◆ REQUEST 1: In the passage on the Second Red Scare, what name did the Cincinnati Reds temporarily adopt?

◆ EXTRACT:
___

Senator McCarthy stirred up further fear in the United States of communists infiltrating the country by saying that communist spies were omnipresent, and he was America's only salvation, using this fear to increase his own influence. In 1950 Joseph McCarthy addressed the senate, citing 81 separate cases, and made accusations against suspected communists. Although he provided little or no evidence, this prompted the Senate to call for a full investigation. [36]
Senator McCarran introduced the McCarran Internal Security Act of 1950 that was passed by the U.S. Congress and which modified a great deal of law to restrict civil liberties in the name of security. President Truman declared the act a "mockery of the Bill of Rights" and a "long step toward totalitarianism" because it represented a government restriction on the freedom of opinion. He vetoed the act but his veto was overridden by Congress. [37] Much of the bill eventually was repealed.
The formal establishment of the People's Republic of China in 1949 and the beginning of the Korean War in 1950 meant that Asian Americans, especially those of Chinese or Korean descent, came under increasing suspicion by both American civilians and government officials of being Communist sympathizers. Simultaneously, some American politicians saw the prospect of American-educated Chinese students bringing their knowledge back to "Red China" as an unacceptable threat to American national security, and laws such as the China Aid Act of 1950 and the Refugee Relief Act of 1953 gave significant assistance to Chinese students who wished to settle in the United States. Despite being naturalized, however, Chinese immigrants continued to face suspicion of their allegiance. The general effect, according to University of Wisconsin-Madison scholar Qing Liu, was to simultaneously demand that Chinese (and other Asian) students politically support the American government yet avoid engaging directly in politics. [38]
The Second Red Scare profoundly altered the temper of American society. Its later characterizations may be seen as contributory to works of feared communist espionage, such as the film My Son John (1952), about parents' suspicions their son is a spy. Abundant accounts in narrative forms contained themes of the infiltration, subversion, invasion, and destruction of American society by un–American thought. Even a baseball team, the Cincinnati Reds, temporarily renamed themselves the "Cincinnati Redlegs" to avoid the money-losing and career-ruining connotations inherent in being ball-playing "Reds" (communists).
In 1954, Congress passed the Communist Control Act of 1954 which prevented members of the communist party in America from holding office in labor unions and other labor organizations.
Examining the political controversies of the 1940s and 1950s, historian John Earl Haynes, who studied the Venona decryptions extensively, argued that Joseph McCarthy's attempts to "make anti-communism a partisan weapon" actually "threatened [the post-War] anti-Communist consensus", thereby ultimately harming anti-communist efforts more than helping them. [20] Meanwhile, the "shockingly high level" of infiltration by Soviet agents during WWII had largely dissipated by 1950. [20] Liberal anti-communists like Edward Shils and Daniel Moynihan had contempt for McCarthyism, and Moynihan argued that McCarthy's overreaction distracted from the "real (but limited) extent of Soviet espionage in America." [19] In 1950, President Harry Truman called Joseph McCarthy "the greatest asset the Kremlin has." [39]
In 1954, after accusing the army, including war heroes, Senator Joseph McCarthy lost credibility in the eyes of the American public and the Army-McCarthy Hearings were held in the summer of 1954. He was formally censured by his colleagues in Congress and the hearings led by McCarthy came to a close. [36] After the Senate formally censured McCarthy, [40] his political standing and power were significantly diminished, and much of the tension surrounding the idea of a possible communist takeover died down.

___

Entries on target coordinates
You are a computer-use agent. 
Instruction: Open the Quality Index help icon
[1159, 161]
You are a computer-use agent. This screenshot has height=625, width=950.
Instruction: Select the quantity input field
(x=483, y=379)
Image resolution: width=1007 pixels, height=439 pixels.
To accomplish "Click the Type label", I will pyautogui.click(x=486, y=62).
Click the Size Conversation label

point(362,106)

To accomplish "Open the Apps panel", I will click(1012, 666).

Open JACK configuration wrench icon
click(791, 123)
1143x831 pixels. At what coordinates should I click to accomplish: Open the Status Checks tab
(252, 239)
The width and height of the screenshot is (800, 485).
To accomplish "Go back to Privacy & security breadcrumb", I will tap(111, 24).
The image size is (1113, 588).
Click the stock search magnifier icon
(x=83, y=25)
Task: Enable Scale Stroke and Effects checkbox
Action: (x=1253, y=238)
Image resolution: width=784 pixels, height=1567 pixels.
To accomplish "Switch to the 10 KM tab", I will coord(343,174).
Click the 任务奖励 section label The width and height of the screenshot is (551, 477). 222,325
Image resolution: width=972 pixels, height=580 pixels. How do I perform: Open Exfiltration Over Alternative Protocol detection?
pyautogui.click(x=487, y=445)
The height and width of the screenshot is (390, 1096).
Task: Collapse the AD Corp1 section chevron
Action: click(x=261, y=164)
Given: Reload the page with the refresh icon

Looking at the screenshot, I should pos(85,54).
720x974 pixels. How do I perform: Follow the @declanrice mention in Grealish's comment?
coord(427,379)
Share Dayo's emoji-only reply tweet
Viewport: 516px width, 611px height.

___

◆ REQUEST 2: Arrange the entries as a Markdown table with the columns Row and Line, one non-blank line per row with its row number. Start at the first line of the entries and stop after the line containing "Action: (x=1253, y=238)".

◆ TASK OUTPUT 1: The "Cincinnati Redlegs".

◆ TASK OUTPUT 2:
| Row | Line |
|---|---|
| 1 | You are a computer-use agent.  |
| 2 | Instruction: Open the Quality Index help icon |
| 3 | [1159, 161] |
| 4 | You are a computer-use agent. This screenshot has height=625, width=950. |
| 5 | Instruction: Select the quantity input field |
| 6 | (x=483, y=379) |
| 7 | Image resolution: width=1007 pixels, height=439 pixels. |
| 8 | To accomplish "Click the Type label", I will pyautogui.click(x=486, y=62). |
| 9 | Click the Size Conversation label |
| 10 | point(362,106) |
| 11 | To accomplish "Open the Apps panel", I will click(1012, 666). |
| 12 | Open JACK configuration wrench icon |
| 13 | click(791, 123) |
| 14 | 1143x831 pixels. At what coordinates should I click to accomplish: Open the Status Checks tab |
| 15 | (252, 239) |
| 16 | The width and height of the screenshot is (800, 485). |
| 17 | To accomplish "Go back to Privacy & security breadcrumb", I will tap(111, 24). |
| 18 | The image size is (1113, 588). |
| 19 | Click the stock search magnifier icon |
| 20 | (x=83, y=25) |
| 21 | Task: Enable Scale Stroke and Effects checkbox |
| 22 | Action: (x=1253, y=238) |